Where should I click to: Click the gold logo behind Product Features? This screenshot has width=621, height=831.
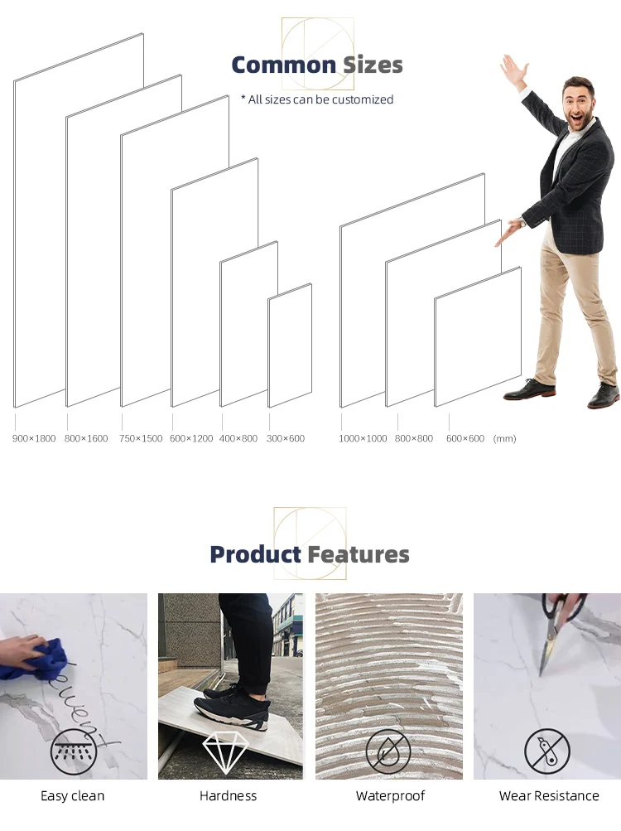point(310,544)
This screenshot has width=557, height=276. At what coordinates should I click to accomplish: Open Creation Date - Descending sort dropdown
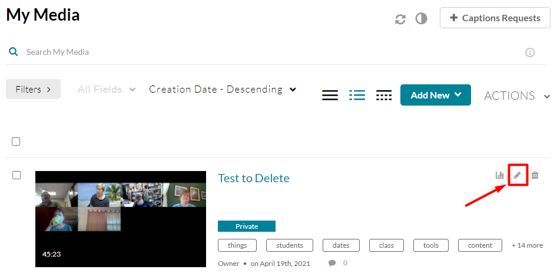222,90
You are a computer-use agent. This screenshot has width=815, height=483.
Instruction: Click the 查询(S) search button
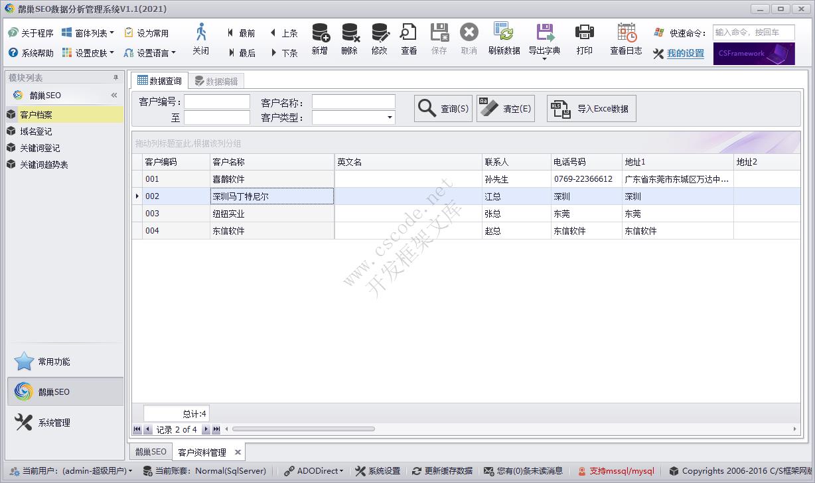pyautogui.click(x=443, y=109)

--*--

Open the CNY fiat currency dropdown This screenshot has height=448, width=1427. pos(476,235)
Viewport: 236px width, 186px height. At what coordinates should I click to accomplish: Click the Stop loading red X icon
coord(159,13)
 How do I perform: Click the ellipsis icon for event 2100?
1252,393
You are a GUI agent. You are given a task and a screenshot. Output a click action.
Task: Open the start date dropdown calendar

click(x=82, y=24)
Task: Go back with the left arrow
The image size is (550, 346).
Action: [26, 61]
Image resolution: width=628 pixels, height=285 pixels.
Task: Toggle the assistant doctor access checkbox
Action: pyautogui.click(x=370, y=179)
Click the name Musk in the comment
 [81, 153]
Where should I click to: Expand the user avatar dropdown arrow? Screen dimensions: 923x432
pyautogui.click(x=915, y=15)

--*--

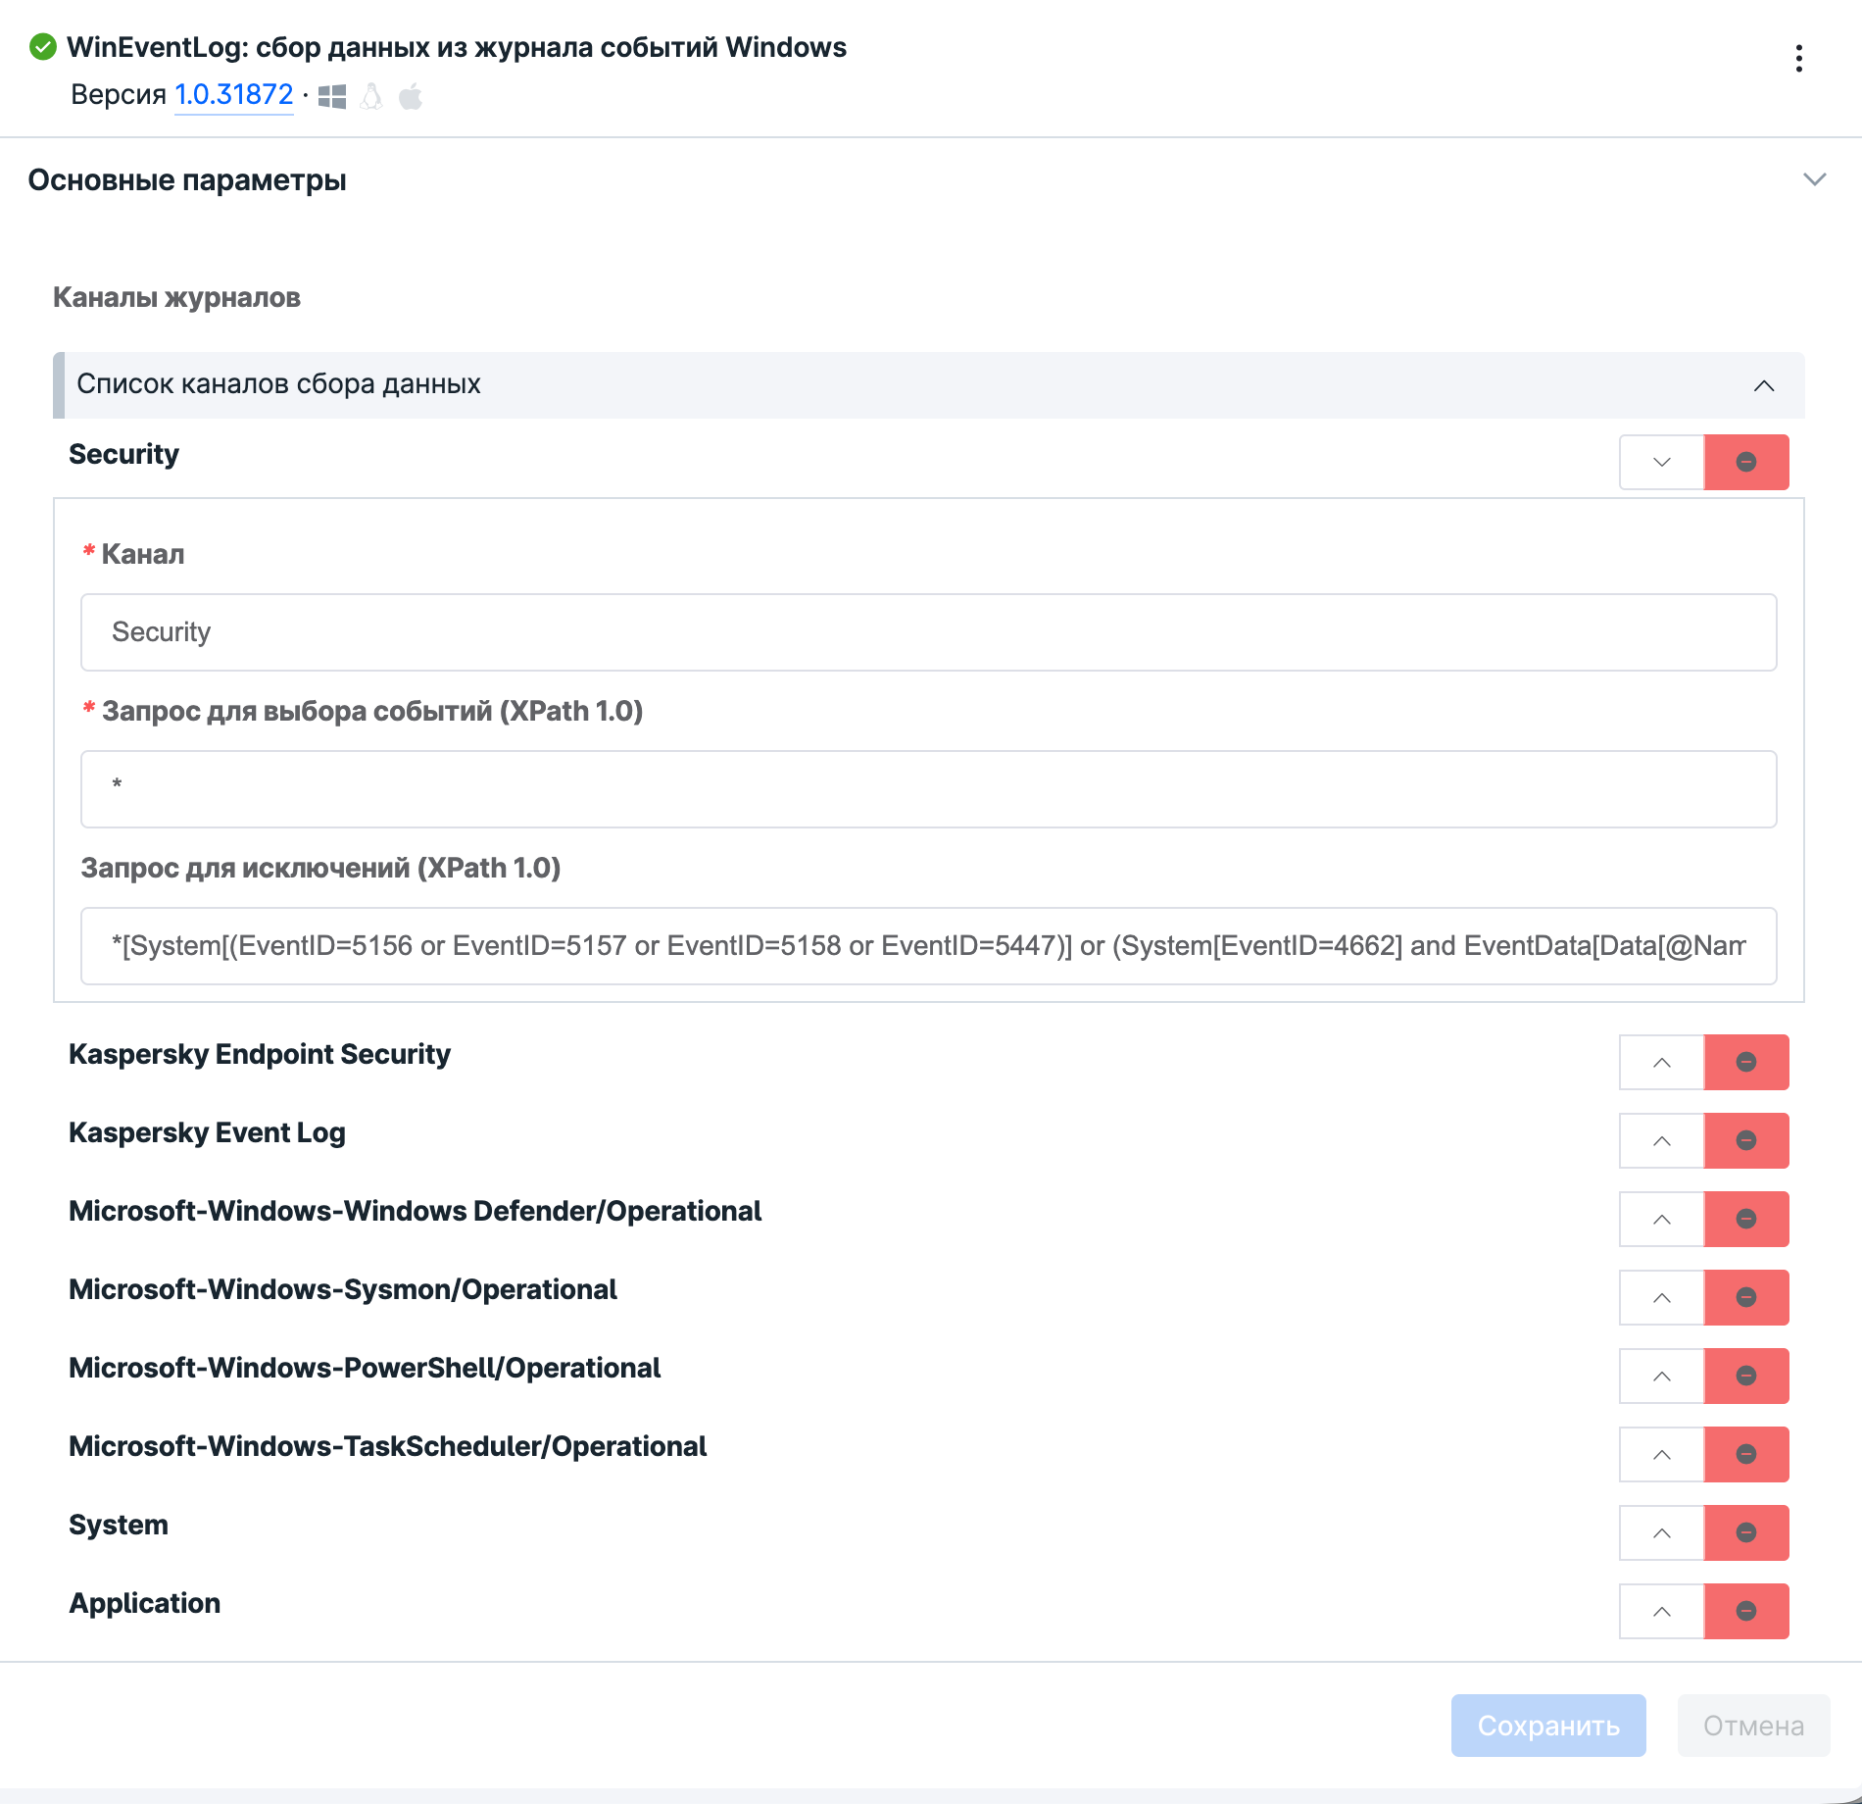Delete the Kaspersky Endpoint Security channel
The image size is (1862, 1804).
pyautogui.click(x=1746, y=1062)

--*--

» What to work on
Please give an exact copy of the entries above, from the line with "Viewport: 236px width, 186px" down to the line with "You are a GUI", inclusive, and nothing else.

» Answer section
Viewport: 236px width, 186px height. At what coordinates should I click to accomplish: Click the Stop loading red X icon
coord(159,13)
 How do I perform: Click the ellipsis icon for event 2100?
1252,393
You are a GUI agent. You are given a task and a screenshot. Output a click action.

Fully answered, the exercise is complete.